Hybrids can match or beat transformers on standard benchmarks, but the headline numbers don’t reveal much about what specific advantages hybrid models have over transformers.
In an attempt to shed light on these token-level behaviors, we recently conducted experiments comparing our own strongest 7B transformer, Olmo 3, and hybrid model, Olmo Hybrid, head-to-head. Specifically, we compare the differences in model predictions in a fine-grained way across different types of tokens, or units of information that appear as input to an LLM.
Because Olmo 3 and Olmo Hybrid were built to be as alike as possible outside their architectures — closely matched in data, tokenizer, and training recipe — any difference in their predictions mostly reflects the architecture itself. Viewing these differences at the token level allows us to glean insights about the specific strengths of hybrid models over transformers.

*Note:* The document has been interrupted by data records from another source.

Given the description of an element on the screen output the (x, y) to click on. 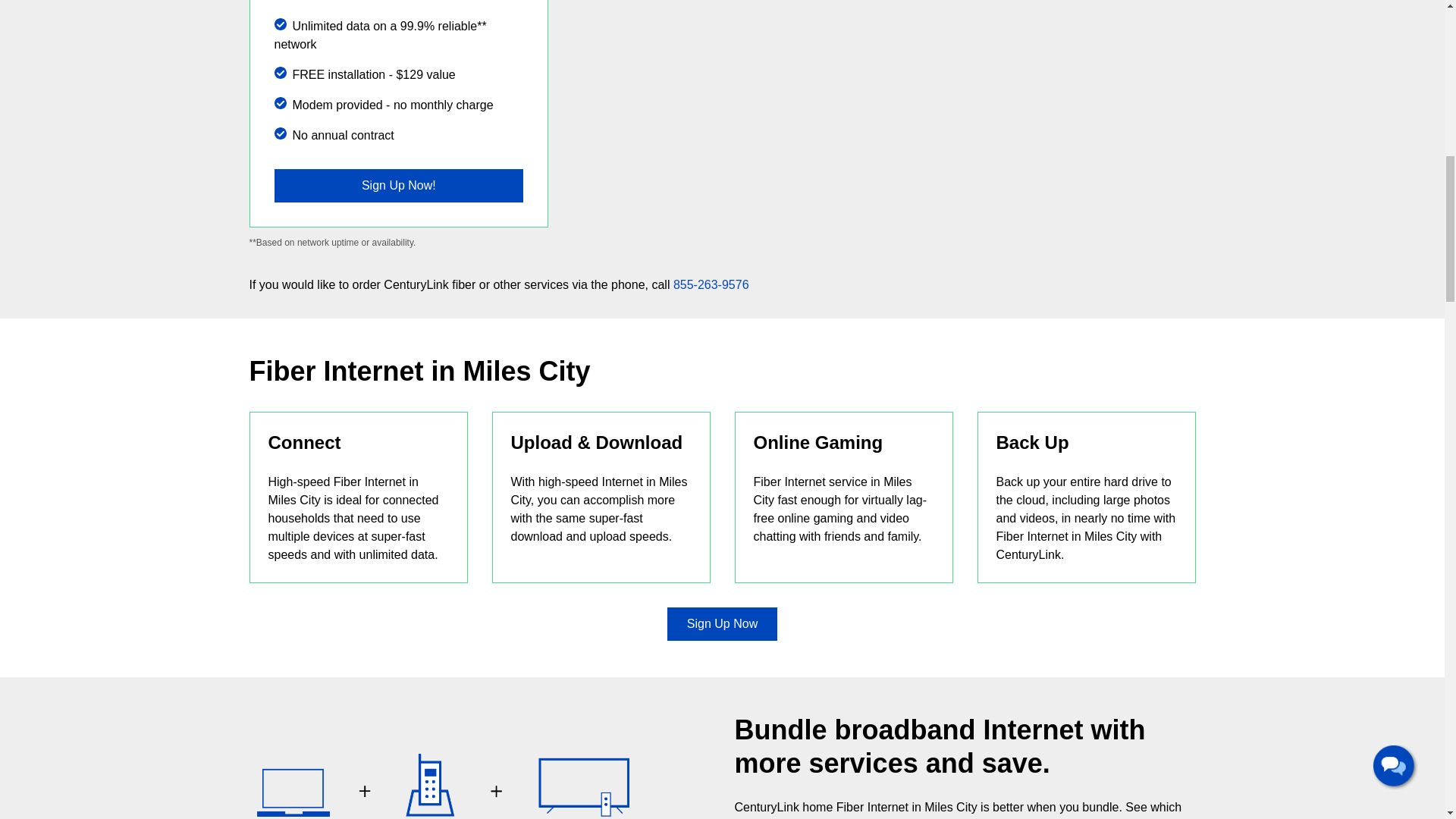
855-263-9576 (710, 284)
Sign Up Now! (399, 185)
Sign Up Now (721, 623)
Given the description of an element on the screen output the (x, y) to click on. 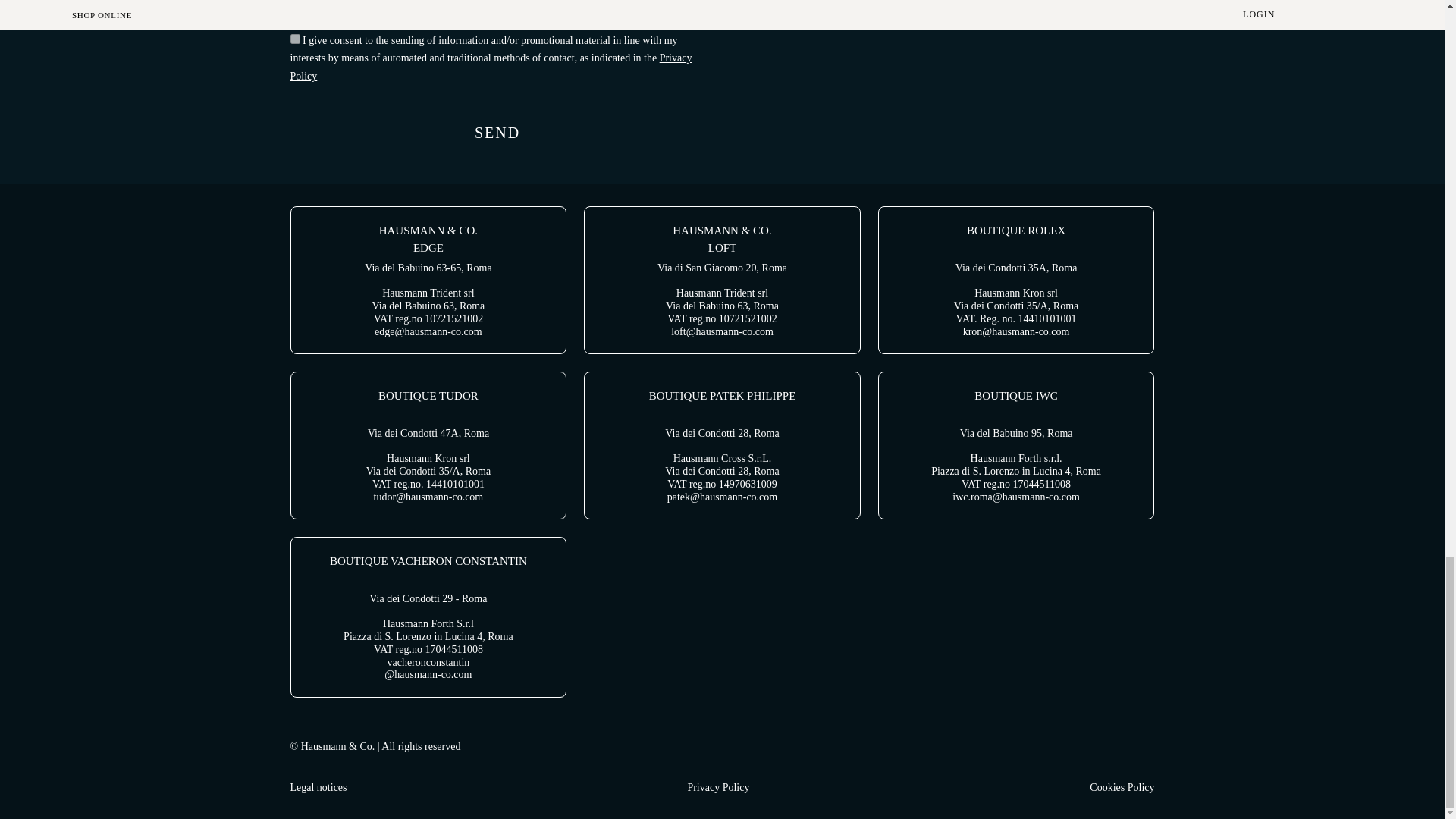
1 (294, 16)
Send (497, 132)
1 (294, 39)
Given the description of an element on the screen output the (x, y) to click on. 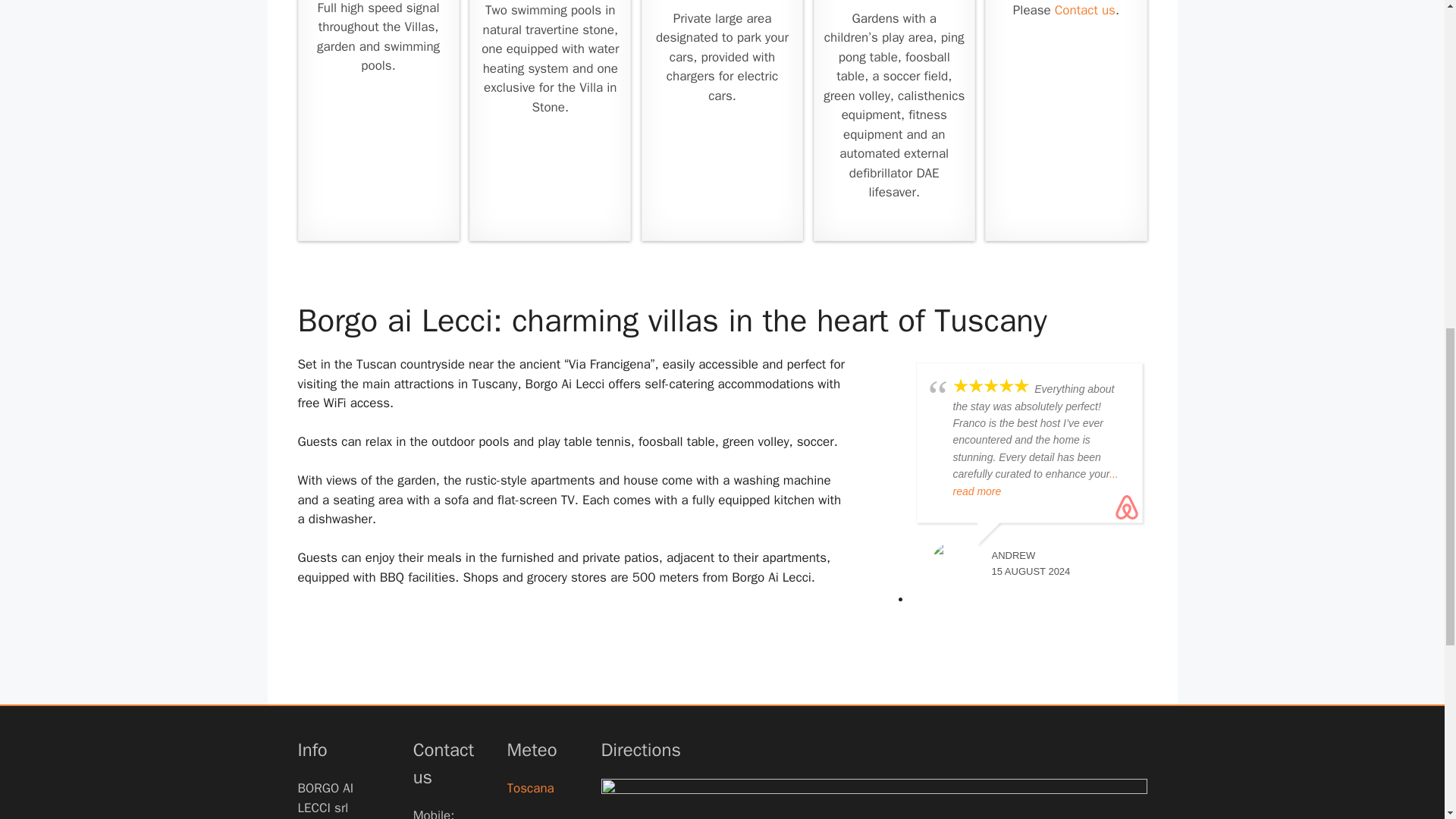
... read more (1035, 481)
Contact us (1084, 10)
Meteo Toscana (538, 788)
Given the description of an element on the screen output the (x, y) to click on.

Our results show that the hybrid’s advantage is real across many tokens, but not all. Olmo Hybrid is strongest on tokens that carry meaning, such as nouns, verbs, and adjectives, and on tokens that can only be predicted by following what’s going on, like which person a pronoun refers to. But the hybrid’s advantage almost disappears on tokens that simply repeat something already in the input — a word or phrase reproduced verbatim from earlier — where the answer is sitting right there to be looked up. That’s where the transformer’s strength lies.
A language model is built from a stack of repeated layers, each one refining its representation of every token using the tokens around it.